The Trump administration is rolling back President Joe Biden’s restrictions on oil and gas, planning 21 lease sales in 2025 — a sharp contrast to Biden’s first year, which saw none.

The Department of the Interior (DOI) and the Bureau of Land Management (BLM) have already held 11 lease sales under Trump generating over $110 million for Americans, and plan to host 10 more in 2025, the agency told the Daily Caller News Foundation. While the Biden administration imposed a sweeping offshore drilling ban and greenlit a record-low offshore oil and gas leasing schedule, the Trump administration is working to reopen development on federal lands and waters.

“President Donald Trump has revived American energy. While the Biden administration left our energy resources to waste at the cost of taxpayers, Americans can feel relief knowing that they now have an administration laser focused on unleashing our domestic energy sources, lowering costs, and securing a more affordable and reliable energy future,” Interior Secretary Doug Burgum told the DCNF. “The number of new oil and gas lease sales simply speak for themselves.”

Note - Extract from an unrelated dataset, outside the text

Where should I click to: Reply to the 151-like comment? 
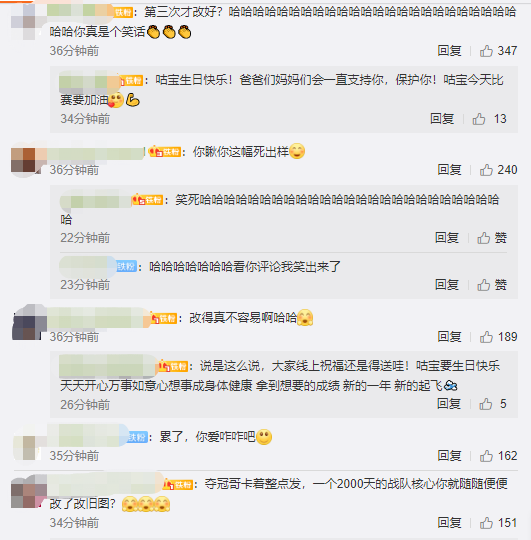(x=449, y=523)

Bureau of Land Management (BLM) has reported 3,608 new oil and gas permits in Trump’s second term thus far, compared to 2,528 permits during the Biden administration, according to the DOI. Trump and the DOI have approved 43% more federal drilling permits than his predecessors had at the same point in their presidencies, according to the agency.

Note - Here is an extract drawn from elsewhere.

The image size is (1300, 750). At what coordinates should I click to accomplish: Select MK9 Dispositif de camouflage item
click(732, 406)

The DOI has also opened more than 450,000 acres of federal land for potential energy development, and the DOI and BLM are set to approve more drilling permits than any other fiscal year in the past 15 years, the agency said.

On his first day back in the Oval Office, Trump signed an executive order to “unleash American energy” and declared a national energy emergency. The One Big Beautiful Bill Act (OBBBA) further directed the DOI to open more domestic energy exploration opportunities, ordering the agency to “immediately resume onshore quarterly lease sales in specified states.”

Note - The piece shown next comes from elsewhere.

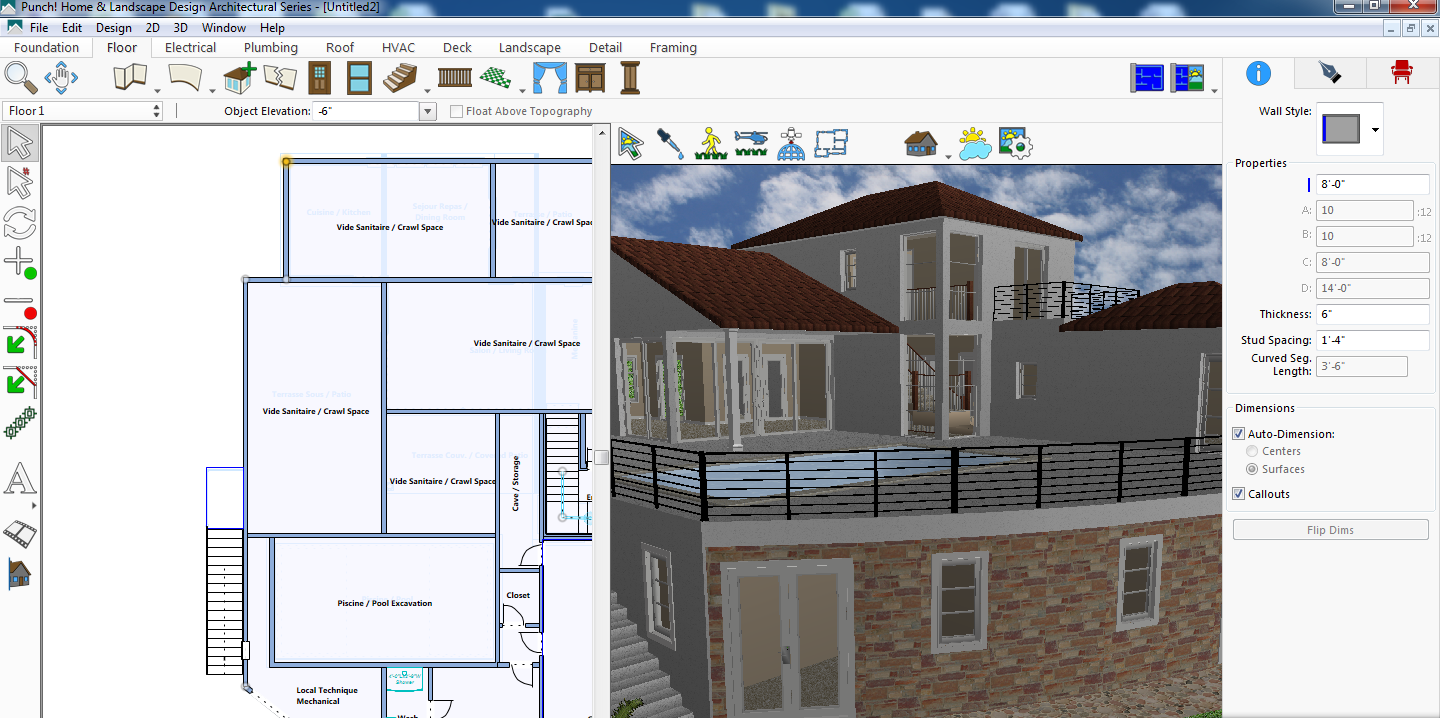Uncheck the Callouts option
This screenshot has height=718, width=1440.
[1237, 493]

Trump has emphasized bolstering conventional resources, which stands in contrast to Biden’s stifling of the oil and gas industry, as he froze liquified natural gas (LNG) exports, blocked the major Keystone XL pipeline and halted BLM lease approvals on his first day as president. Biden instead championed a green energy agenda, pushing for major wind and solar projects through billions in subsidiesloans and grants.

Notably, the National Oceanic and Atmospheric Administration (NOAA) previously confirmed to the DCNF that the Biden administration failed to adequately review the environmental impacts of certain offshore wind projects before approving them. The Trump administration has cracked down on offshore wind, halting many major projects and reviewing several more, with Burgum arguing that the energy resource the Biden administration favored is “not reliable enough” at an event on Sept. 10.

Additionally, gasoline prices have been dropping nationally in recent months, with costs hitting four-year lows headed into summer and Labor Day weekend, according to GasBuddy and the American Automobile Association. The average retail price for gasoline is projected to keep dropping due to falling oil prices, according to data from the Energy Information Administration.

“[Oil] prices are not set by current supplies. They’re set by future expectations,” Diana Furchtgott-Roth, director of the Heritage Foundation’s Center for Energy, Climate, and Environment, told the DCNF previously. “President Donald Trump is sending signals that the oil industry here is going to be very vibrant. He’s shrinking permitting time for fossil fuel projects, so expectations for fossil fuel supply in the United States are great.”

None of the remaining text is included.